(Beginning of Provided records)

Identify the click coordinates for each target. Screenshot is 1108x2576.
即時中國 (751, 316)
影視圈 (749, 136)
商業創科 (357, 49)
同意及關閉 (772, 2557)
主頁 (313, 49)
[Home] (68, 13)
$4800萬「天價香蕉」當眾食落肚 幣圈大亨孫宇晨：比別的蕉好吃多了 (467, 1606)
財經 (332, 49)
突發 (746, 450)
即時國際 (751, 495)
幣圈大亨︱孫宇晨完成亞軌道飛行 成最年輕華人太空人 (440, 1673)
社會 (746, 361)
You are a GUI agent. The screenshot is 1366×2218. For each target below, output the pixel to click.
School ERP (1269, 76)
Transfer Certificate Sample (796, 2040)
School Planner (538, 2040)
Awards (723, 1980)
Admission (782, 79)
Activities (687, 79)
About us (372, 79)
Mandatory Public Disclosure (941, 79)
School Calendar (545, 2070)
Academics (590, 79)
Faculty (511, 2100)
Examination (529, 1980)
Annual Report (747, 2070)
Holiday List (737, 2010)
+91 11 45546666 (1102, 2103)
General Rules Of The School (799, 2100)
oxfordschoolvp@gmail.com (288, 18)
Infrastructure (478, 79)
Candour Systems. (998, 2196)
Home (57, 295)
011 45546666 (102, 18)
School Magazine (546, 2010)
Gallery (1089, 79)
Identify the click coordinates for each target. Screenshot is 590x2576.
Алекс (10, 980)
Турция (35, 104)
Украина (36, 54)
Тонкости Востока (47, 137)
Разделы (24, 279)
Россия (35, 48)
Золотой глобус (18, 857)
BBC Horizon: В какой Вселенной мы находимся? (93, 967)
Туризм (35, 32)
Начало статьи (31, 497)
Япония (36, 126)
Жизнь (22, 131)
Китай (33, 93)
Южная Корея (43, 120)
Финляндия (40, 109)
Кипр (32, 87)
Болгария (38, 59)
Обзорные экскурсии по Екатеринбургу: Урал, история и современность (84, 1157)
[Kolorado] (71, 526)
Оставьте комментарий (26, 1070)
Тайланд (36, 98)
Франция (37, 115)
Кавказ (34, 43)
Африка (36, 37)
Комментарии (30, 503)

(End of Provided records)

> [Task goal]:
Once you reach the line containing "Screenshot is 590x2576.", output that line and each one after it exactly, ending with the final line of the listing and adding nothing else.

> [Answer to this task]:
Identify the click coordinates for each target. Screenshot is 590x2576.
Алекс (10, 980)
Турция (35, 104)
Украина (36, 54)
Тонкости Востока (47, 137)
Разделы (24, 279)
Россия (35, 48)
Золотой глобус (18, 857)
BBC Horizon: В какой Вселенной мы находимся? (93, 967)
Туризм (35, 32)
Начало статьи (31, 497)
Япония (36, 126)
Жизнь (22, 131)
Китай (33, 93)
Южная Корея (43, 120)
Финляндия (40, 109)
Кипр (32, 87)
Болгария (38, 59)
Обзорные экскурсии по Екатеринбургу: Урал, история и современность (84, 1157)
[Kolorado] (71, 526)
Оставьте комментарий (26, 1070)
Тайланд (36, 98)
Франция (37, 115)
Кавказ (34, 43)
Африка (36, 37)
Комментарии (30, 503)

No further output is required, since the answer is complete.